El presidente electo de Colombia, Abelardo de la Espriella, anunció una profunda reestructuración de la Presidencia de la República que contempla la eliminación de 229 cargos con el objetivo de reducir el tamaño del aparato administrativo y generar un ahorro cercano a los 10.000 millones de pesos anuales.
La medida entrará en marcha con el inicio de su mandato, el próximo 7 de agosto, y hace parte de un plan para convertir la Casa de Nariño en un centro de coordinación ejecutiva, trasladando varias funciones a ministerios y entidades que ya cuentan con competencias legales.
Entre las dependencias que desaparecerán se encuentran varias consejerías presidenciales, entre ellas:
- Consejería Presidencial para las Regiones.
- Consejería Presidencial para la Juventud.
- Consejería Presidencial para la Equidad de la Mujer.
- Consejería Presidencial para los Derechos Humanos.
- Consejería Presidencial para la Reconciliación Nacional.
- Consejería Presidencial para la Participación Ciudadana.
- Consejería Presidencial para la Niñez y la Adolescencia.
Asimismo, el mandatario electo confirmó la eliminación del cargo de Alto Comisionado para la Paz. Según explicó, las funciones de esa oficina serán redistribuidas entre otras entidades del Estado.

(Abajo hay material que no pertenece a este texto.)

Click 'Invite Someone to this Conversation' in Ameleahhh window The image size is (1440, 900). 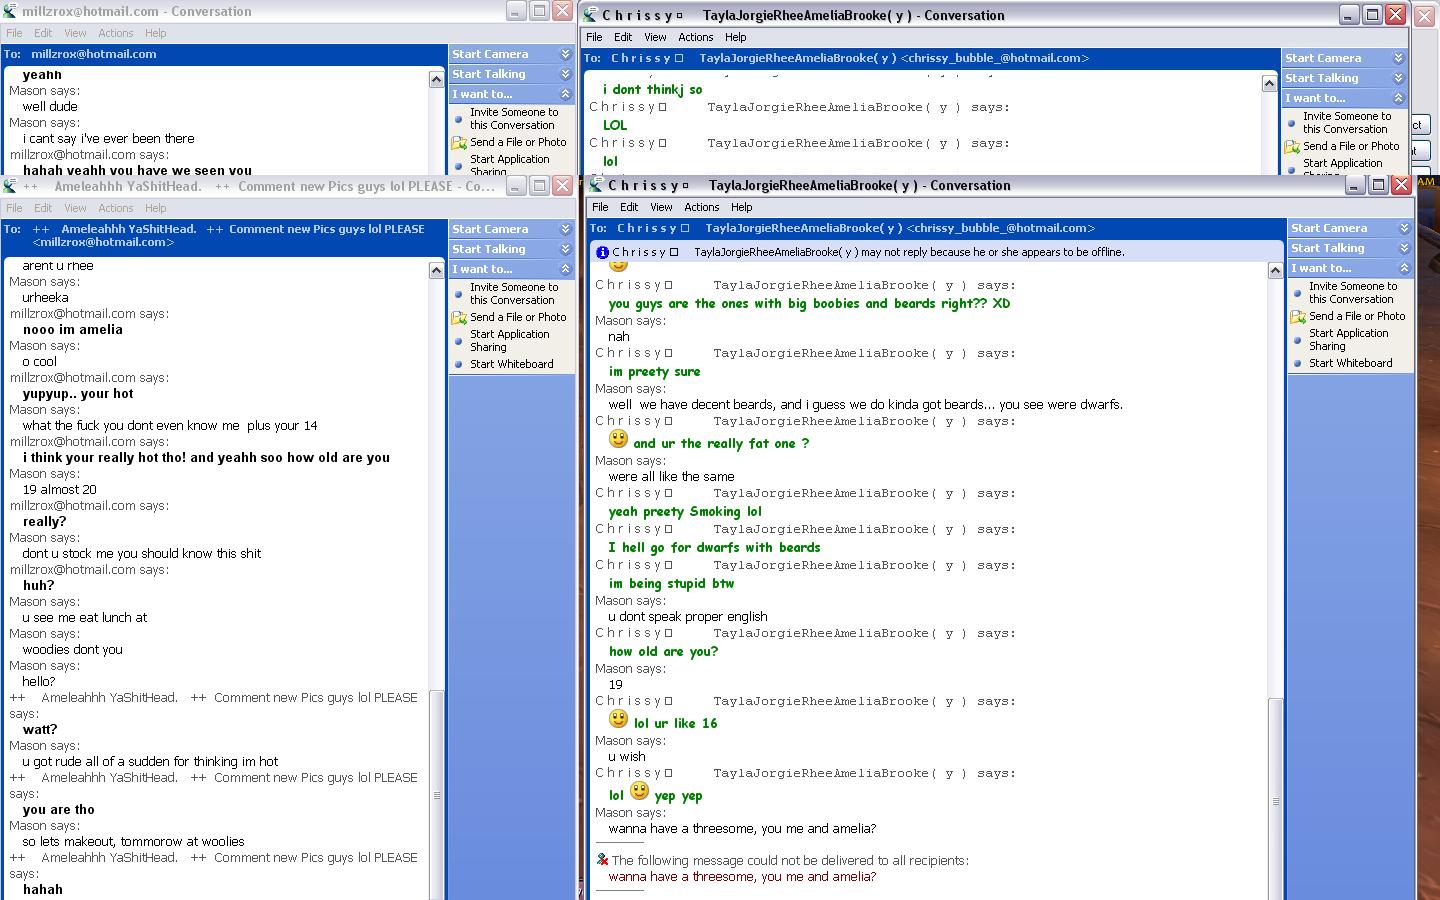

De la Espriella aseguró que la reducción de la estructura administrativa busca disminuir el gasto público, evitar la duplicidad de funciones y destinar los recursos ahorrados a programas e inversiones para la ciudadanía. Aunque el anuncio ya fue presentado, la implementación de algunos cambios dependerá de los actos administrativos y ajustes normativos que se adelanten una vez inicie el nuevo Gobierno.